Quoted passage>

Channel response functions for near-boundary orientations versus central orientations
In the analyses thus far, we have considered all stimulus orientation values together. However, we hypothesized that representational enhancement should be most pronounced for difficult-to-classify stimuli that border the category boundary, where stronger and/or more specific perceptual representations would benefit performance the most. To test these predictions, we created two groups of trials: ones containing orientation values near the assigned boundary (5° offset), and ones containing orientation values far from the boundary (35° and 45° offset). Note that for spatial frequency learners, these trial groups were created based on arbitrary orientation boundaries assigned offline for comparison purposes.
Four linear mixed models with factors for categorization condition (orientation and spatial frequency), orientation offset from the category boundary (near and far), and their interaction were carried out for each tested visual area with amplitude, slope, center shift, and bandwidth as the respective outcome variables (Fig. 4). The amplitude model revealed a significant interaction effect in V1 between category rule and stimulus distance from the boundary, F(1, 23) = 5.56, p = 0.03, BF10 = 91.3 (but not in V2/V3: F(1, 23) = 0.62, p = 0.44, BF10 > 100 for a simplified model including only main effects of categorization task and distance from the boundary). Reconstructed representations of stimulus orientation in V1 had higher amplitudes for stimuli bordering the category boundary relative to those far from the boundary within the orientation group, t(11) = 4.06, p = 0.002, d = 0.76, BF10 = 23.4, but not the spatial frequency group, t(12) = 1.38, p = 0.19, d = 0.45, BF10 = 0.61.
The same interaction was significant within the slope of V1 CRFs, F(1, 23) = 11.9, p = 0.002, BF10 = 26.4: Among orientation rule learners, near-boundary stimuli elicited steeper slopes than those far from the boundary, t(11) = 4.32, p = 0.001, d = 0.88, BF10 = 33.9, an effect that was not present for spatial frequency rule learners, t(12) = −1.15, p = 0.27, d = 0.48, BF10 = 0.48 (Fig. 4). As with amplitude, this effect was largely restricted to V1 (V2/V3: F(1, 23) = 0.71, p = 0.41, BF10 = 3.38).

Exercise data>
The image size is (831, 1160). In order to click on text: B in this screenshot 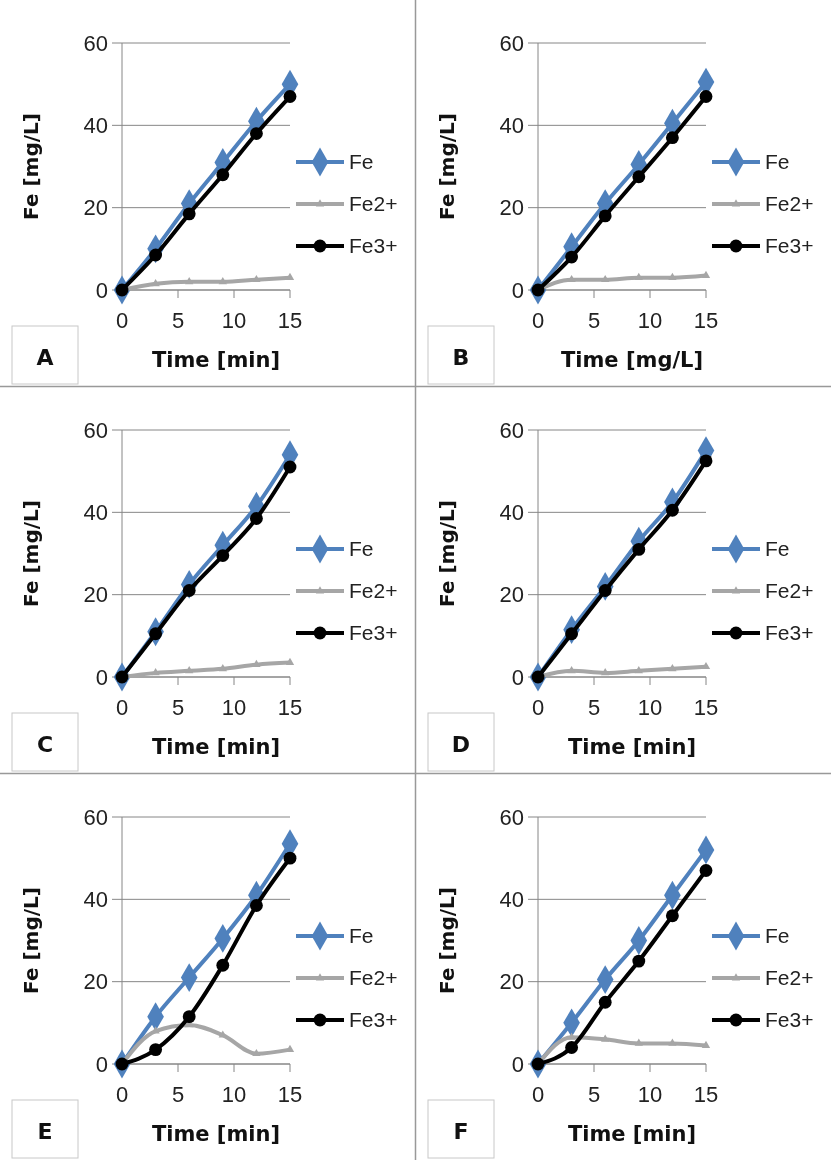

Required action A> In the passage on channel response functions, what orientation offset from the boundary defined the near-boundary trials?
Required action B> List the outcome variables of the four linear mixed models in the passage on channel response functions.

Exercise output A> 5°

Exercise output B> Amplitude, slope, center shift, and bandwidth.